This season has been pretty dicey - movies have come and gone week after week with nothing really catching on to reel in the crowds. 2 new films open today at my local downtown theater are hoping to buck the trend. Let's see if either has a fighting chance:
THE COUNTERFEITERS (Dir. Stefan Ruzowitsky, 2007)
It's frustrating making Oscar picks every year in the category of Best Foreign Film because of no access to the nominees. The films don't show in my area until months afterward (if they come to theaters here at all) or their DVD releases are way after the fact. The buzz was strong on this one - it won the Academy Award as predicted and it is thankfully making the rounds arriving here today. It is so welcome because THE COUNTERFEITERS is an excellent stirring World War II era drama about what has been called “the largest counterfeiting operation in history”. It begins in the late 40's with an infamous forger named Salomon Sorowitsch (Karl Markovics) who while gambling in Monte Carlo with large sums of money flashes back to 1936 Berlin. In that turbalent time his success in the illegal trade is interupted when he is arrested by the police led by Superintendent Friedrich Herzog (Devid Striesow) and thrown into a concentration camp. He impresses his Nazi captors with his skills in art drawing romantised portraits of his guards which helps him avoid harsher treatment. He is transferred and brought up before the snooty Herzog again who places him in a select group of other talented print-minded prisoners is forced to forge in a special secret unit of Sachsenhausen called Operation Bernhard.

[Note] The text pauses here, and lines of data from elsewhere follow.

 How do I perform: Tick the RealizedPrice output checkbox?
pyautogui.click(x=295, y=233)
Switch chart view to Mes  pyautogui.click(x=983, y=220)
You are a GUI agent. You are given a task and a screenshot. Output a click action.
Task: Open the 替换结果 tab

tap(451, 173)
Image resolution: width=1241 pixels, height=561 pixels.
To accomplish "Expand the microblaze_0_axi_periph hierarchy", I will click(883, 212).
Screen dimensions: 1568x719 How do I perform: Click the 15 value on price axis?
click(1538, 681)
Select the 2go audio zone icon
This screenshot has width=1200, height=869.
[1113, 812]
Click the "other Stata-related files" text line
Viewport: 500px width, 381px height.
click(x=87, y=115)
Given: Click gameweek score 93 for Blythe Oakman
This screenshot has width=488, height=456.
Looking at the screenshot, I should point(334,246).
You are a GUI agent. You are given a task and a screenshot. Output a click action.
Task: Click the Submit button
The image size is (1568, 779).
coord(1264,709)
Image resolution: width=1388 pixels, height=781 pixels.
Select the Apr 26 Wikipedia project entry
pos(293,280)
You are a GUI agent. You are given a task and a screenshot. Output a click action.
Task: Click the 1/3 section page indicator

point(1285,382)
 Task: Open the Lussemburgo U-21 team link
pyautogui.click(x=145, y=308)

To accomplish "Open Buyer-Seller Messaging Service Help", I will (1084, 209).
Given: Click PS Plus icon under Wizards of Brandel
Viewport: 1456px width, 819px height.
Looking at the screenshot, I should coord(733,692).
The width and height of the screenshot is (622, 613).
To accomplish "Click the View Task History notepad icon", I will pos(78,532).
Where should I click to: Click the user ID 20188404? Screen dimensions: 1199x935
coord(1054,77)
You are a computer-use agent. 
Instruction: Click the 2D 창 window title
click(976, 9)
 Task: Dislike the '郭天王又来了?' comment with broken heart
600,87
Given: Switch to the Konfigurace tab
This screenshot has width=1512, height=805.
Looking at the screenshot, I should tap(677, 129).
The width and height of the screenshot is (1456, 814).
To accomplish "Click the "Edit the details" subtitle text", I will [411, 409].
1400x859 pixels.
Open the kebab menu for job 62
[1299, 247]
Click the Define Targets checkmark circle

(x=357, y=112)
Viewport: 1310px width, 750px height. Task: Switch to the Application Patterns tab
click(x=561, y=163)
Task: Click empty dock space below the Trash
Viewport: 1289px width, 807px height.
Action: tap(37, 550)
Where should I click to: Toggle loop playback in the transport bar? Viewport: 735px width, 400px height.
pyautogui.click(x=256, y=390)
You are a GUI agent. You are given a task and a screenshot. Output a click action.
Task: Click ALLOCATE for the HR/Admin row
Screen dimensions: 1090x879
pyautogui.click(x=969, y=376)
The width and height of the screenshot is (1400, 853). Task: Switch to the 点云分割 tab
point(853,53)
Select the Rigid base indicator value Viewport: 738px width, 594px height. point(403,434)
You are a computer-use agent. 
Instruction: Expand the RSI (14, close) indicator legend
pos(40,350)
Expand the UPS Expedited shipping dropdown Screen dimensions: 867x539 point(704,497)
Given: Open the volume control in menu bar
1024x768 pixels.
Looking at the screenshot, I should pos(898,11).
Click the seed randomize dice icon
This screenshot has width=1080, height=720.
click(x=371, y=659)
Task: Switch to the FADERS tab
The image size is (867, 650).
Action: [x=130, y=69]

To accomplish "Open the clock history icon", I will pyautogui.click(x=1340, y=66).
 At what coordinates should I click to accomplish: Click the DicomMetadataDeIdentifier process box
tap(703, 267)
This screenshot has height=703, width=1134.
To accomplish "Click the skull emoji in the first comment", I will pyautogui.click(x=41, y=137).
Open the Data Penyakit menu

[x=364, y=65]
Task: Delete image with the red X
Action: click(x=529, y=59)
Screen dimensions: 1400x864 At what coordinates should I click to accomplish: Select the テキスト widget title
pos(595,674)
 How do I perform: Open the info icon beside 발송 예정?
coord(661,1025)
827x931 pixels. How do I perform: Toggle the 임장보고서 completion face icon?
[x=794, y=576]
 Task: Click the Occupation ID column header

The accomendations, including actual beds and showers, are extremely appealing in this new deal but the concept of helping the Nazis flood the market with fake currency destroying Britain and America's economy is more than a bit troubling. A fellow forger with a reactionary agenda - Adolf Burger * (August Diehl) constantly sabotages the efforts to counterfeit the U.S. dollar as the Nazis turn the heat up creating a level of gripping tension that never lags. Markovics carries the movie with a stern furrow-browed brood intensely persuading us to Sorowitsch's cunning sense of survival. While not pretty this Austrian film is filled with what I can only describe as a lush grittiness - Benedict Neuenfels' cinematography, even with a limited pallette of greys and darkness, is as absorbing as the story. THE COUNTERFEITERS is a near perfect depiction of a true story, albeit with amalgams and slight embellishments, and a film that I really hope folks will seek out.
* The film is based on the book by Adolf Burger who is "the only prisoner character in the film that has an authentic historical name and is not synthesized from several real-life prisoners involved in Operation Bernhard." Thanks again Wikipedia!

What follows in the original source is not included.